Dominaris'teki evime girerken, çam ve ayçiçeği kokusu kötü haftamdan sonra rahatlama gibi geldi.

Babam hemen oradaydı, dönüşüm belirtileri olup olmadığını kontrol ediyordu.

"Herhangi bir değişiklik hissediyor musun?" diye sordu, o kadar umutlu görünüyordu ki canım acıdı.

Başımı salladım. "Hiçbir şey, Baba. Hayal kırıklığı yaratan normal."

Annem yüzümü nazikçe dokundu. "Ay Tanrıçası'nın hediyeleri mükemmel anda gelir, ne erken ne de geç."

"Baban Callisto kurt kanı damarlarında akıyor, Maeve," dedi babam, çok ciddi bir şekilde. "Sadece dönüşmeyeceksin; özel yetenekler sergileyeceksin."

O gece, penceremden aya bakarak, gerçekten bana cevap verebileceğini düşündüm. "Sadece çok geç olmamasını umuyorum," diye fısıldadım. "Akademideki hemen hemen herkes zaten dönüşebiliyor."

Gerçekten korktuğum şeyi aileme söyleyemedim—belki de asla dönüşemeyeceğim.

Ailemin ruh bağı beni kıskandırıyordu—kelimesiz bağlantıları sıradan aşkın ötesindeydi. Bunu o kadar çok istiyordum ki canımı yakıyordu. Louie'nin ihaneti şimdi sönük bir acı gibi geliyordu.

Doğum günümün sabahında, aynada kendime bakarak, mavi şifonla süslenmiş muhteşem bir gümüş elbise giyerken annem saçımı düzeltiyordu. Yansımamız, benzer altın buklelerimizi ve renk değiştiren gözlerimizi gösteriyordu.

"Gerçekten nefes kesici görünüyorsun," dedi, duygusallaşarak.

Yansımamıza gülümsedim. "Herkes senin aynan olduğumu söylüyor. Ama umarım sadece dış görünüşünü miras almamışımdır."

"Sevgilim, görünüşten çok daha fazlasına sahipsin," dedi, elleri omuzlarımda. "Güçlü bir kalbin ve keskin bir zekân var—güzellikten daha değerli hediyeler."

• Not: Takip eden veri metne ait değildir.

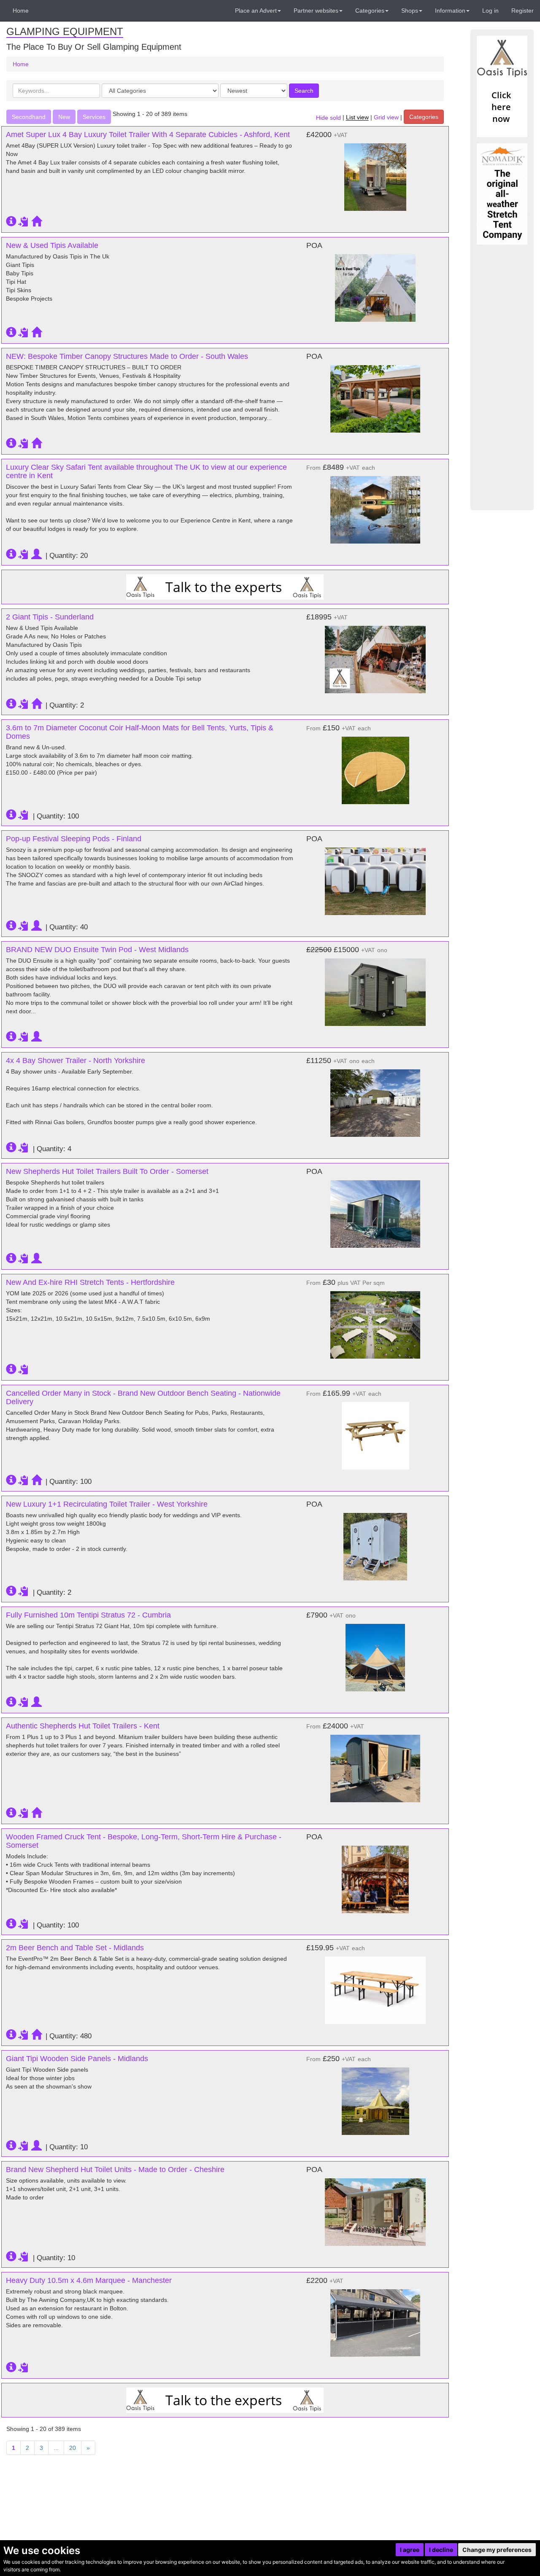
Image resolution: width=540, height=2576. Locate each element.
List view (357, 117)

Bir dakika süren zihinsel tartışmadan sonra, söylemeye karar verdim. "Anne, özel bir misafiri davet etmiş olabilirim... dövüş profesörüm Cyrus. Kratos sürüsünün Alfa'sı."

Annemin elleri omuzlarımda dondu, ifadesi gururludan çok daha karmaşık bir şeye dönüştü. "Cyrus mu? Bu... beklenmedik."

"Onu tanıyor musun?"

Gözleri uzaklaştı. "Annem Marlowe, Kratos sürüsünden geliyordu. Çocukken orada bir süre yaşadım, Dominic iktidara gelmeden önce." Durakladı ve sessizlik ağırlaştı. "Cyrus onun oğlu."

Haberler bana fiziksel bir darbe gibi geldi. Dominic mi? Efsanevi en vahşi kurt?